◆ Work instructions ◆
Find the string "agent" in the entries and copy each line that has it.

Stored data
+ + + + + + +
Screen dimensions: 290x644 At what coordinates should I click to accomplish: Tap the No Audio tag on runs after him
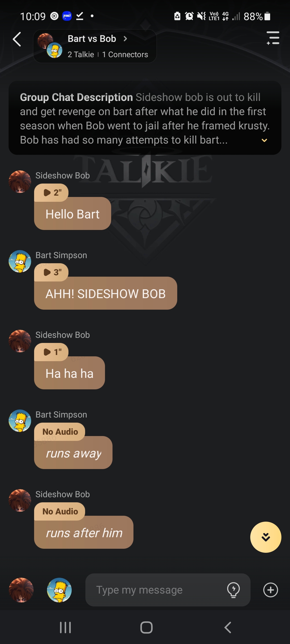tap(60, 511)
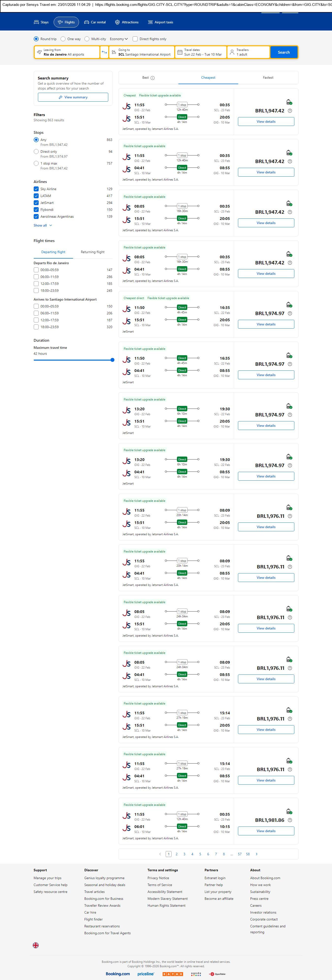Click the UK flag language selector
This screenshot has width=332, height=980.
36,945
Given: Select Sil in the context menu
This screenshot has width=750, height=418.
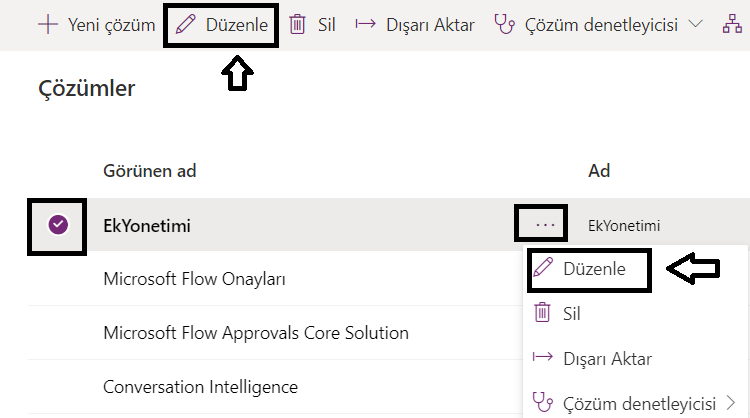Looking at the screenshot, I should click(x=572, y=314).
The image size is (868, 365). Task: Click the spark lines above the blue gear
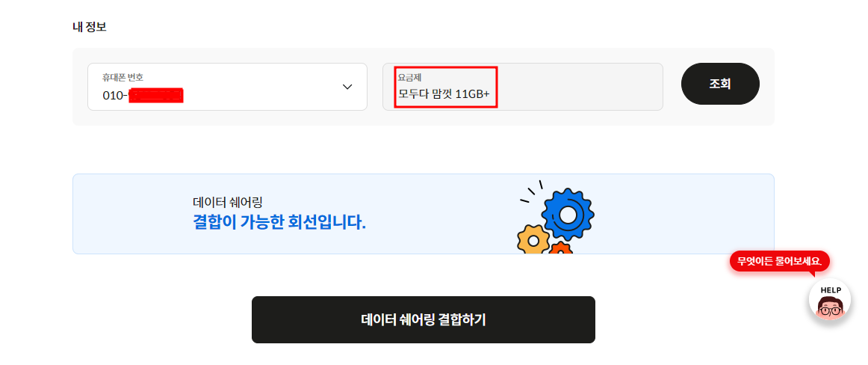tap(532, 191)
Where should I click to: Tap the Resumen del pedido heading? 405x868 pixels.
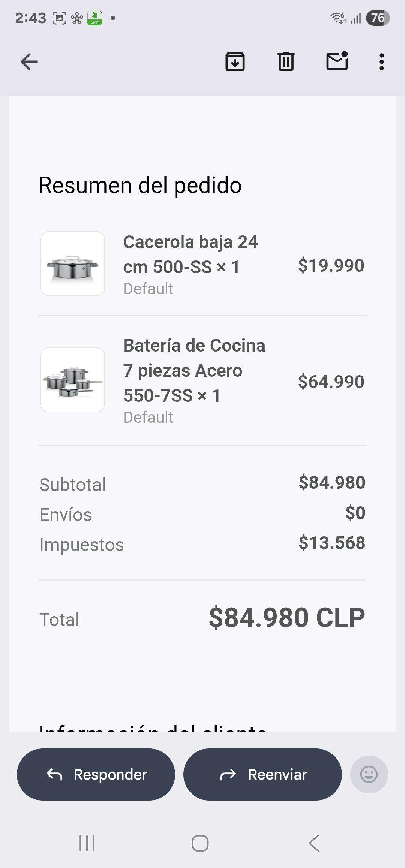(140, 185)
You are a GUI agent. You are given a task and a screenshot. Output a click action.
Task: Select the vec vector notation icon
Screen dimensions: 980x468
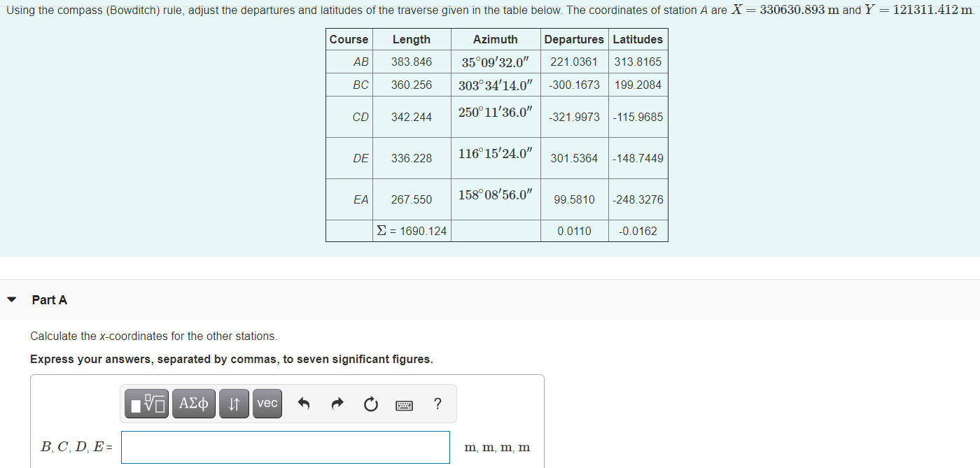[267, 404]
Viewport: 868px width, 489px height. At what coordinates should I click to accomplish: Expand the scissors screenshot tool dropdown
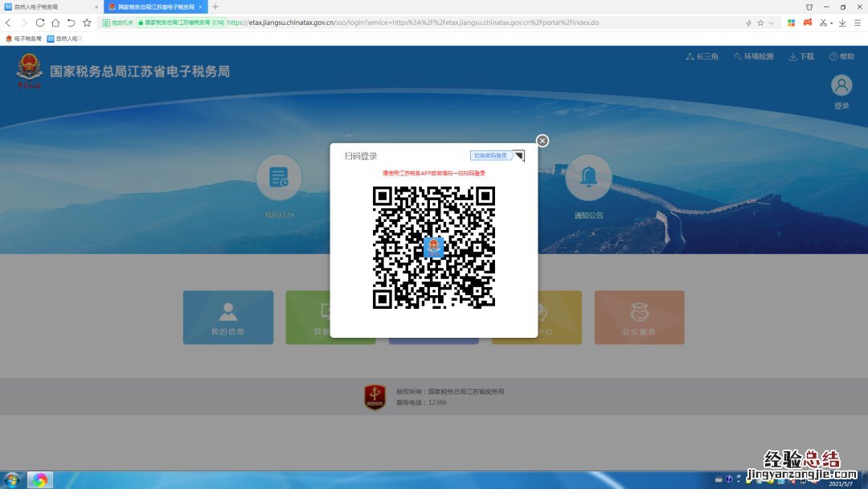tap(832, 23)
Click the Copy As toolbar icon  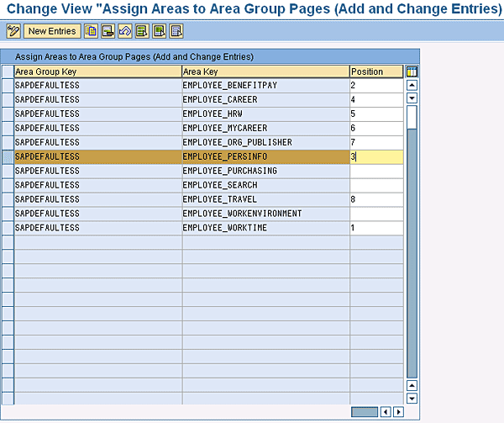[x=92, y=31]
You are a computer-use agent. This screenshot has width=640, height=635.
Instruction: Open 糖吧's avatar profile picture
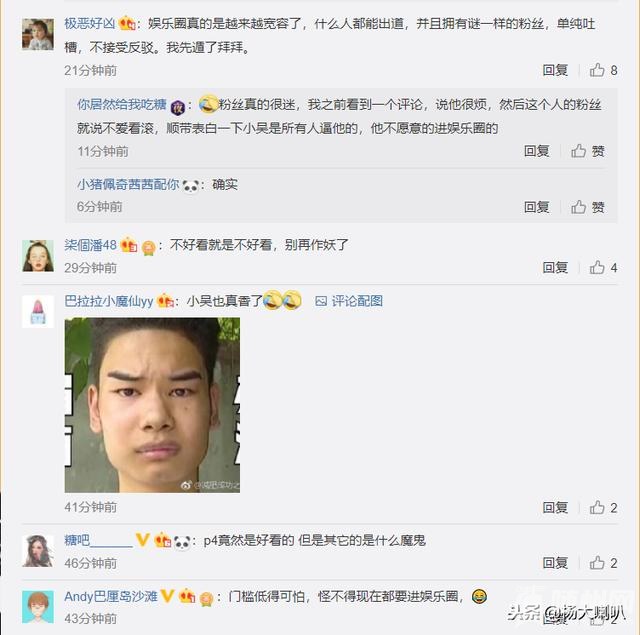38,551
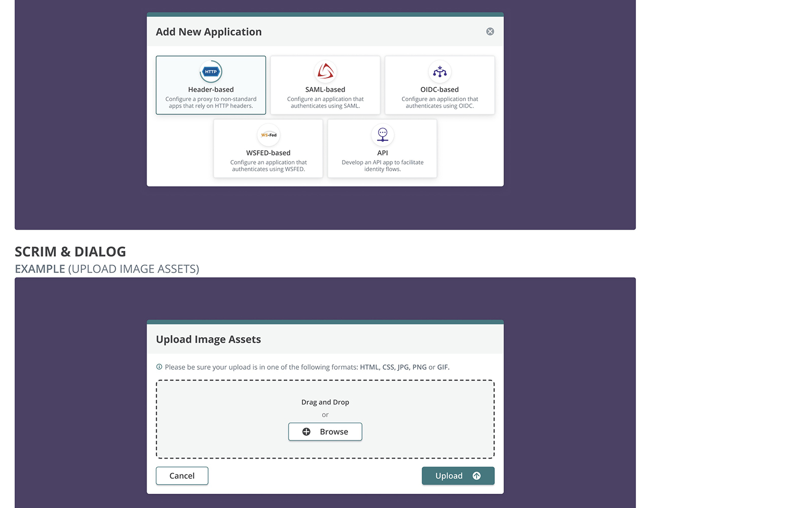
+ + + + + + +
◆ Worked solution ◆
You are a GUI agent. You are given a task and a screenshot. Output a click action.
You are a computer-use agent. This screenshot has width=640, height=635.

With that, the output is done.